We really ARE wired this way!!

I’m sure most of you have read the Wall Street Journal article from Tuesday, “Inside the Brains of Bieber Fans”.  You can read the article here. While I recognize most, if not all of us are well-beyond Justin Bieber at this point, this article could have easily been written thirty years back on Duran fans and been every bit as applicable.  The article even points out that back in the days of Franz Liszt (classical musician from the times of Romanticism during the 1800’s), his fans would throw their garments at him and fight over locks of his hair.  Sound familiar???

We’ve commented many times over the “addiction” Duran Duran seems to have caused many of us over the years, and while my tongue might have been firmly planted in my cheek at the time, it appears I was more correct than I wish to believe.  Hearing those familiar chords of Rio or even Hungry Like the Wolf release dopamine, which is a neurotransmitter involved in pleasure and even addiction.  That rush you feel when Simon does his super-cool karate-style moves at the end of Notorious, or when there’s an especially good JoSi moment on stage, or even when Roger dares to twirl his stick or Nick gives you a good smile?  It’s as intense as the feeling a chocoholic gets when they grab a square of their most favorite treat, and yes, it really IS addictive.  
This is no surprise to the many fans who have stuck by Duran Duran over the years.  There’s no arguing that when we see them live, we leave wanting more…and we chase after that same “high” we’ve experienced prior.  There is a reason why many fans do as many shows as possible on a tour, and that there really is science behind it all.

# Problem to work on:
From the blog post about Duran Duran fans, extract word for word the part that opens with the words containing "We really ARE" and closes with "hair.  Sound familiar???".

# Recorded data:

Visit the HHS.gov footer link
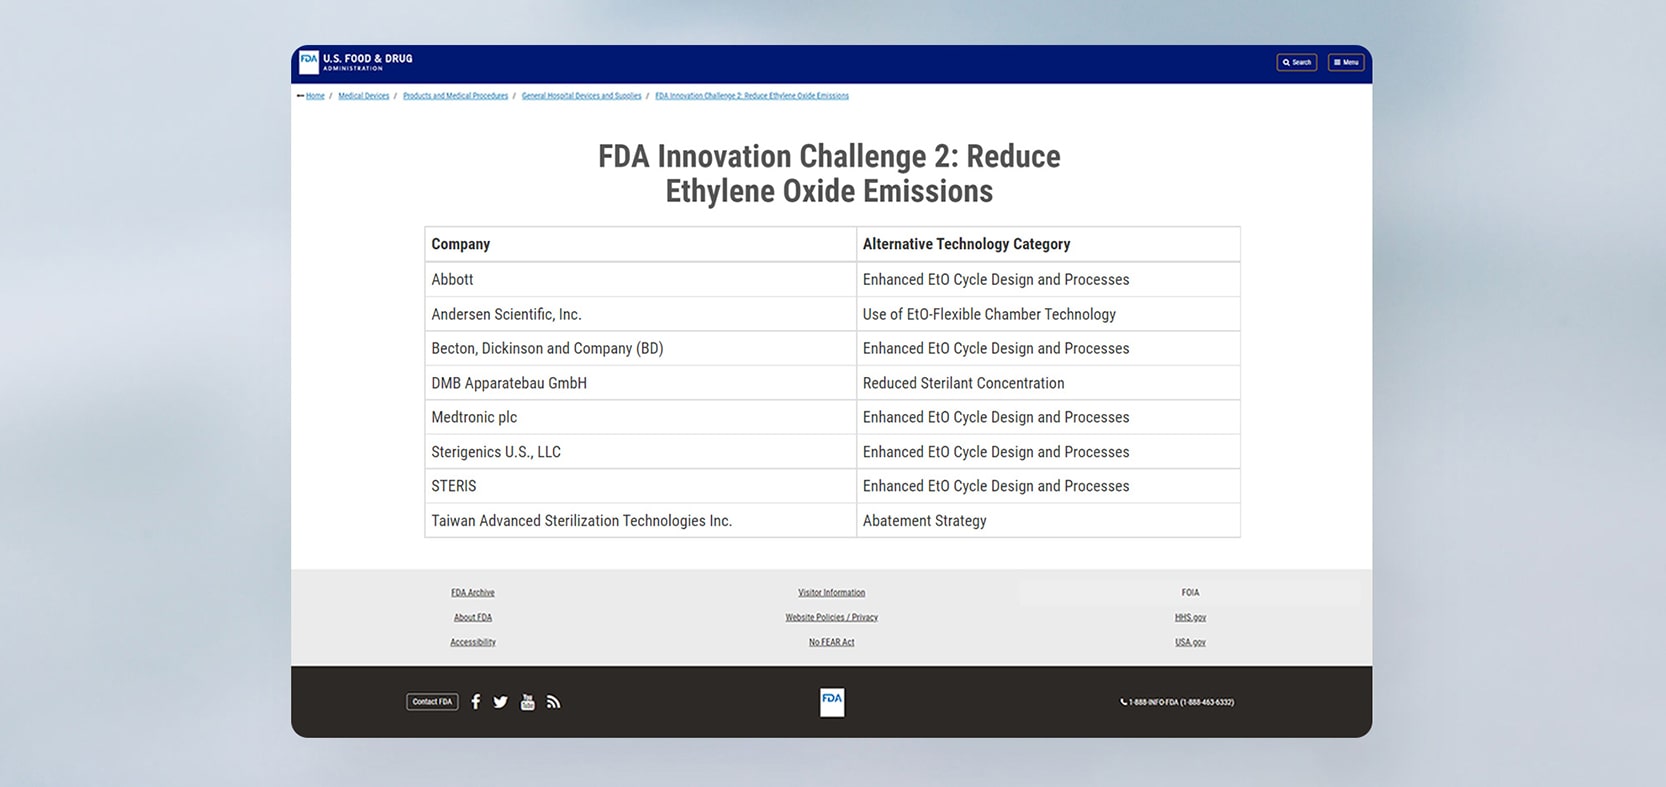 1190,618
---
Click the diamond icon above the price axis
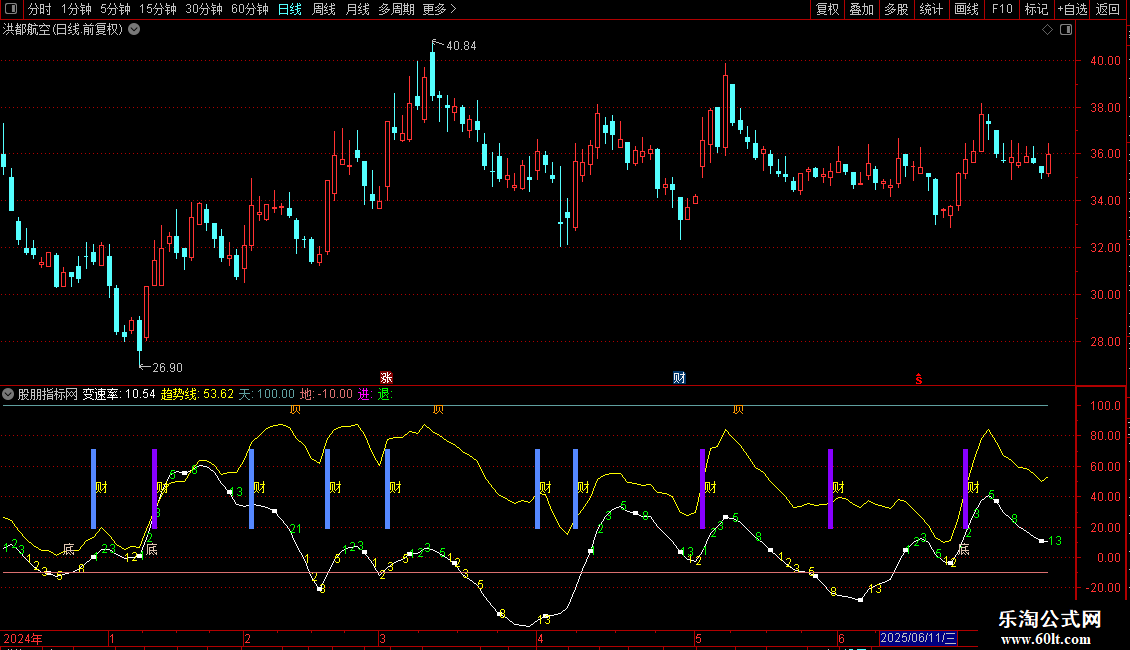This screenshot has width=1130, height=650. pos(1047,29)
==
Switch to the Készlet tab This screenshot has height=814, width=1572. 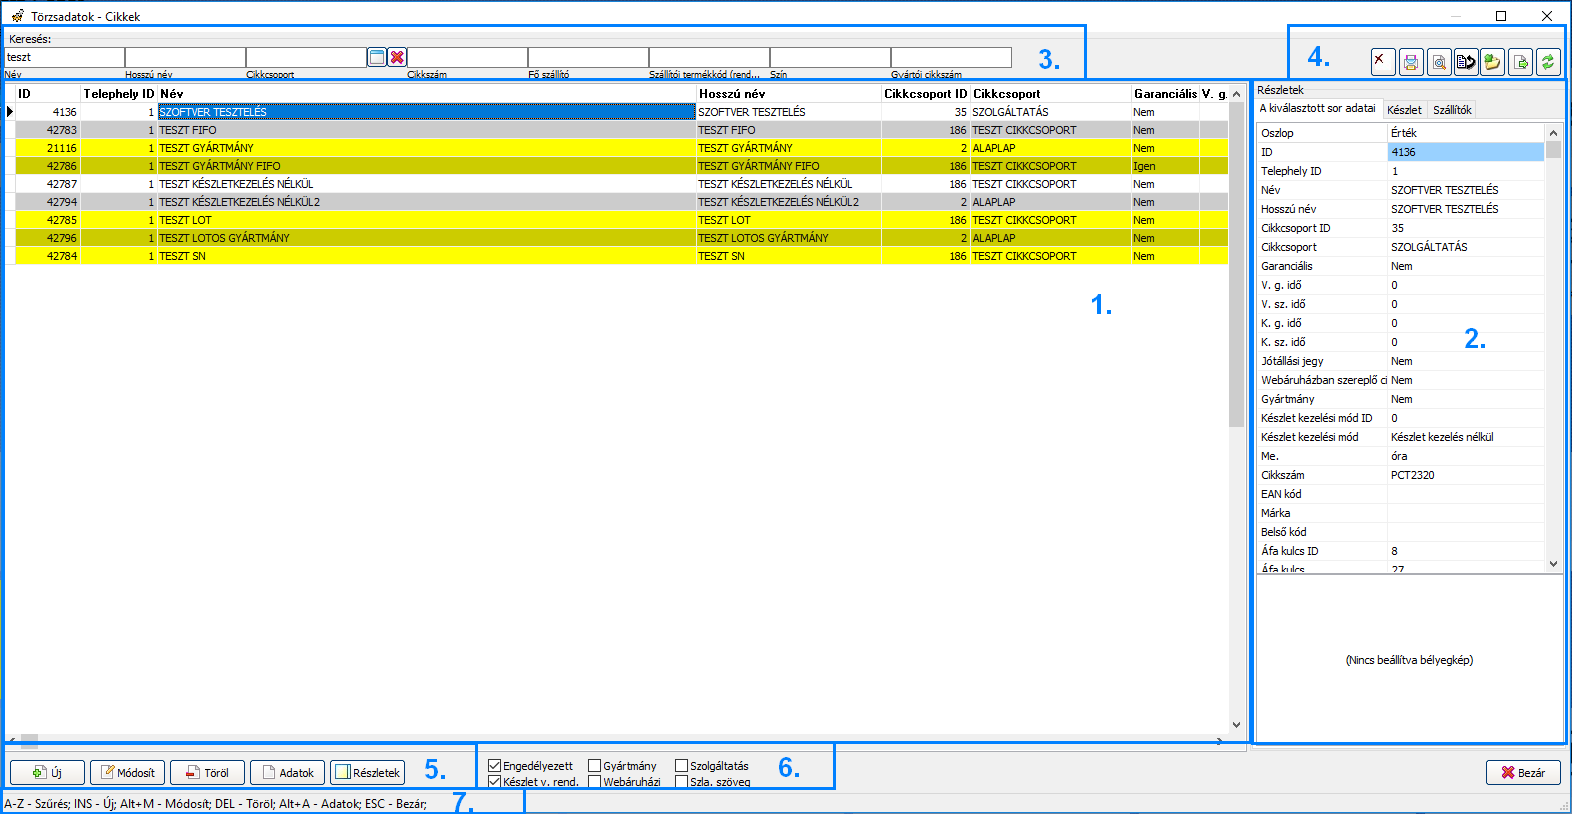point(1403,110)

# Solution below:
We really ARE wired this way!!

I’m sure most of you have read the Wall Street Journal article from Tuesday, “Inside the Brains of Bieber Fans”.  You can read the article here. While I recognize most, if not all of us are well-beyond Justin Bieber at this point, this article could have easily been written thirty years back on Duran fans and been every bit as applicable.  The article even points out that back in the days of Franz Liszt (classical musician from the times of Romanticism during the 1800’s), his fans would throw their garments at him and fight over locks of his hair.  Sound familiar???